Carr’s memory was not the most trustworthy, as evidenced by the anecdote he told of crashing into his friend Donald’s house and being chased out by a gun. Donald told him in an interview for the memoir that he had never owned a gun, but maybe Carr had.
So in setting out to write about his five decades of life, Carr instead conducted sixty interviews on audio or videotape, and consulted medical files and legal documents.
“There is a way, not to Truth, but fewer lies.” He explained, “I decided to fact-check my life using the prosaic tools of journalism. For the past thirty years, give or take time served as a drunk and a lunatic, I have used those tools with alacrity.”
He found that the Carr others remembered heavily diverged from the one he would have portrayed. A novel of his life would have painted him as “a good guy who took a couple of wrong turns and ended up in the ditch.”
The reported version was a person who saw the danger signs and “floored it, heedlessly mowing down all sorts of people at every turn.”
Confronting Dishonesty
As a columnist on the intersections of media and technology for the Times, Carr took the opportunity to highlight ethical examples of journalism and good practices, such as his tribute to Ben Bradlee, former executive editor of the Washington Post who passed away last October.
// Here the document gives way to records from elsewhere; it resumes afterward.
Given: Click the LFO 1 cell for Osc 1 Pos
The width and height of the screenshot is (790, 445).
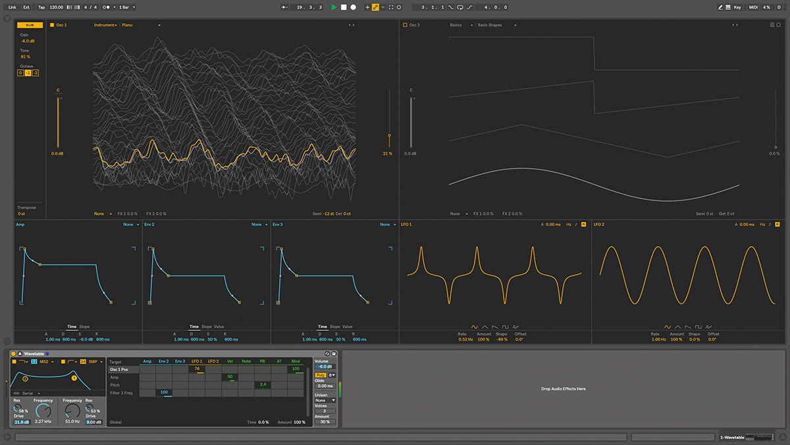Looking at the screenshot, I should click(197, 370).

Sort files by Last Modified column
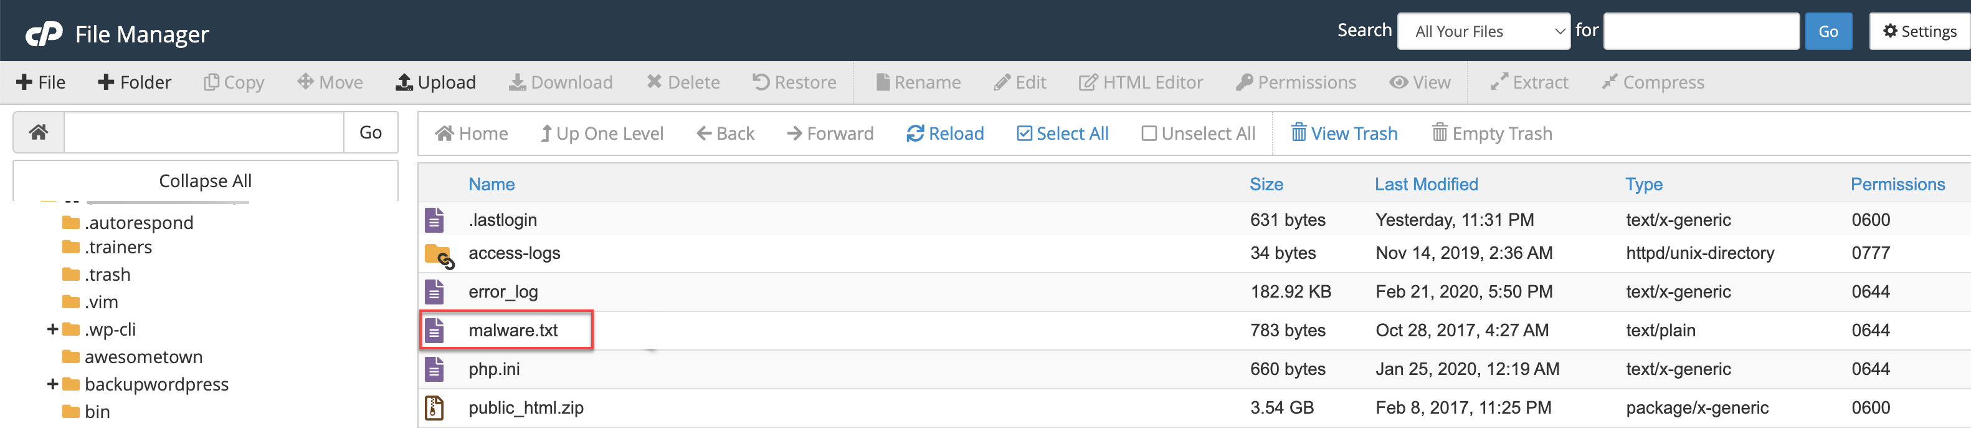click(1426, 184)
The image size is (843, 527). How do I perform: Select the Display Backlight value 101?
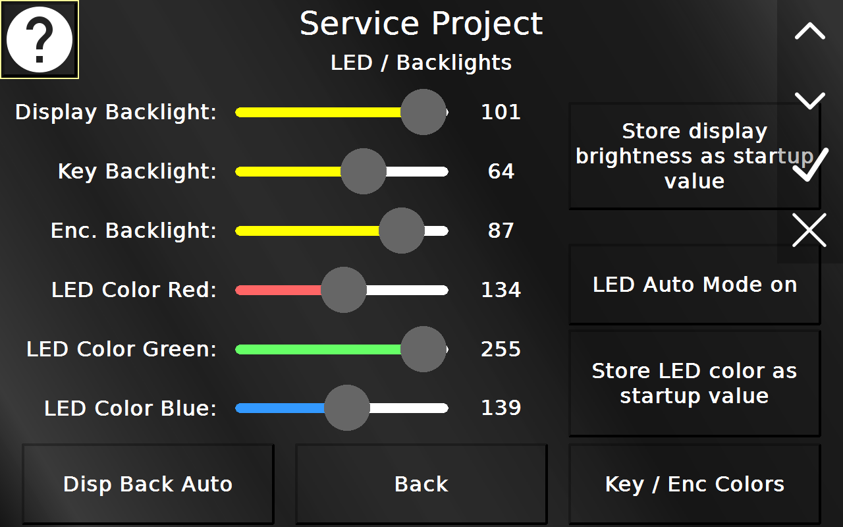pyautogui.click(x=501, y=112)
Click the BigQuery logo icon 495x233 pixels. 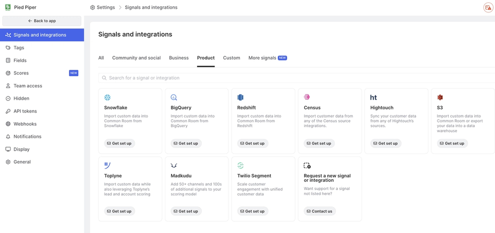pos(174,97)
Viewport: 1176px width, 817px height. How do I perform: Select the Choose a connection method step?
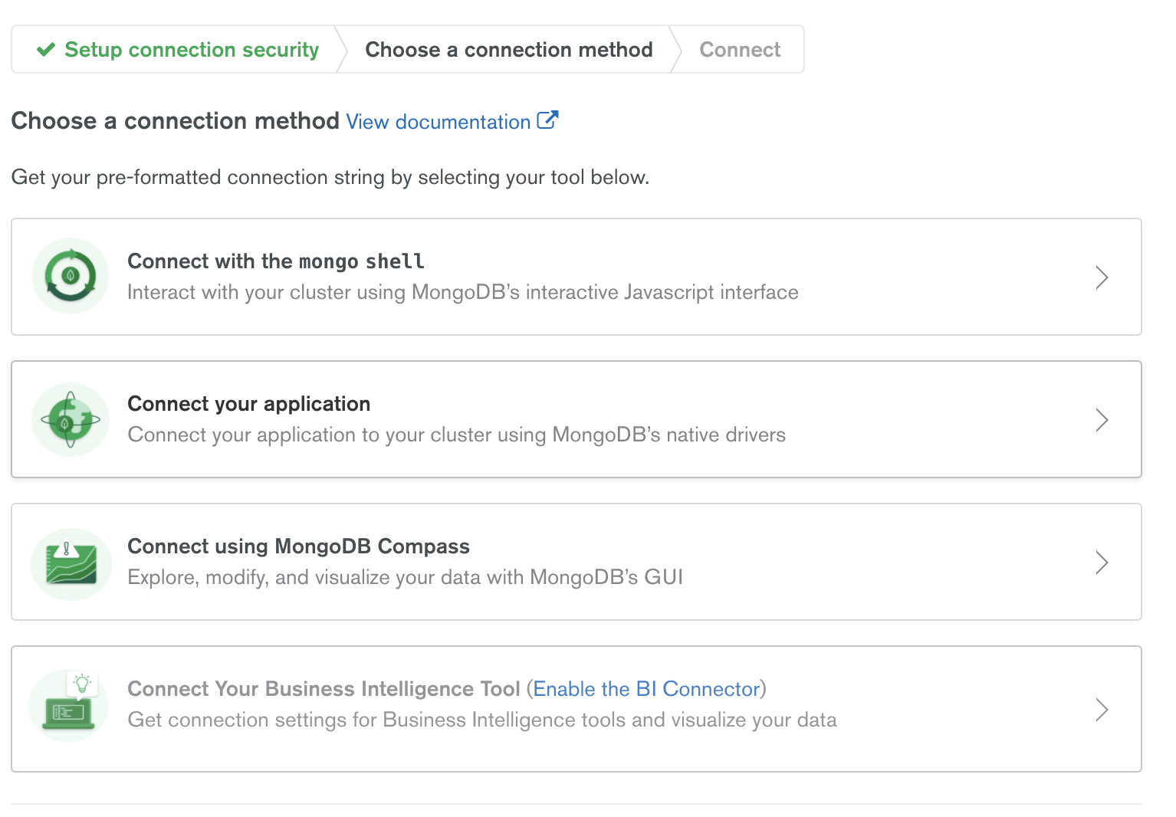[508, 50]
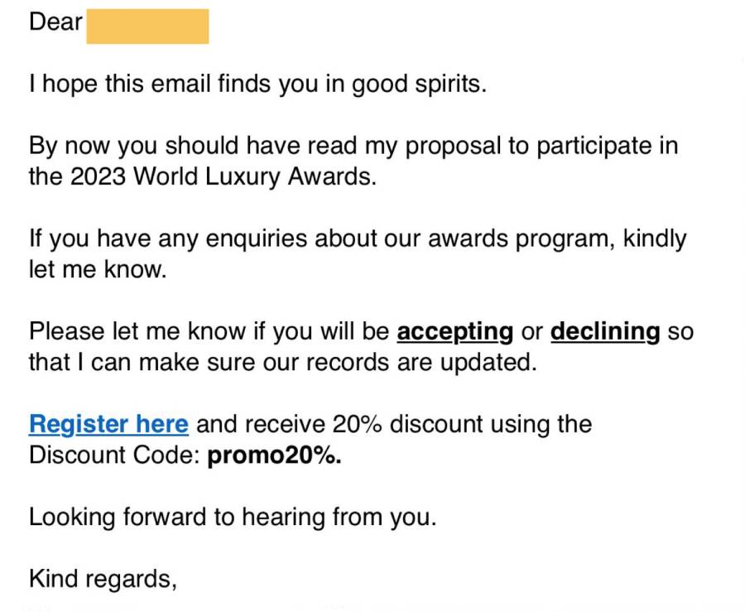Click the phrase records are updated
The height and width of the screenshot is (612, 745).
tap(421, 363)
Carr resisted when a communications executive at a media company asked to review the quotes following an interview with a chief executive, because Carr believed such a practice dilutes the news and makes it just a little less real, according to his Media Equation column in 2012.
And in his work, Carr remarked on the shame of dishonest journalism on several occasions.
In the early 2000’s, Carr befriended Jayson Blair of the New York Times, who would resign after being caught plagiarizing and fabricating stories. The two were friends in recovery who hung out in the smoking room.
Blair’s fraud came entirely out of left field for Carr, who wrote in his memoir, “When it became clear that a massive con was under way, I was dumbfounded ... Part of me wanted to strangle him for lying, lying to me about lying, but there was plenty of that to go around, so I thought I should show compassion.”
Carr confronted Blair about the betrayal, while weeping and begging him not to turn back to cocaine, an exchange which Blair later recalled in his own memoir, Burning Down My Masters’ House.
Then, just last week, Carr wrote in his column about Brian Williams, the NBC anchor suspended for six months without pay for exaggerating that he had been in a helicopter in Iraq hit by a rocket-propelled grenade. Williams had offered a half-apology, saying that he had confused his memories together with someone else’s helicopter that was hit.
Carr felt the weak apology wasn’t enough for a public that had trusted Williams.
Carr said he was familiar with how stories could conflate, especially for Williams, who was not only a reporter but a celebrity who appeared on late night shows to tell entertaining stories. And “all those 1 percent enhancements along the way add up and can leave the teller a long way from the truth,” wrote Carr.
Williams did deserve a second chance, but Carr just wasn’t sure how he could get one at NBC.
In his admonishment of Blair and Williams, Carr’s tone never grew self-righteous. He documented the storm of controversy that followed both using the same frankness with which he described his own personal demons.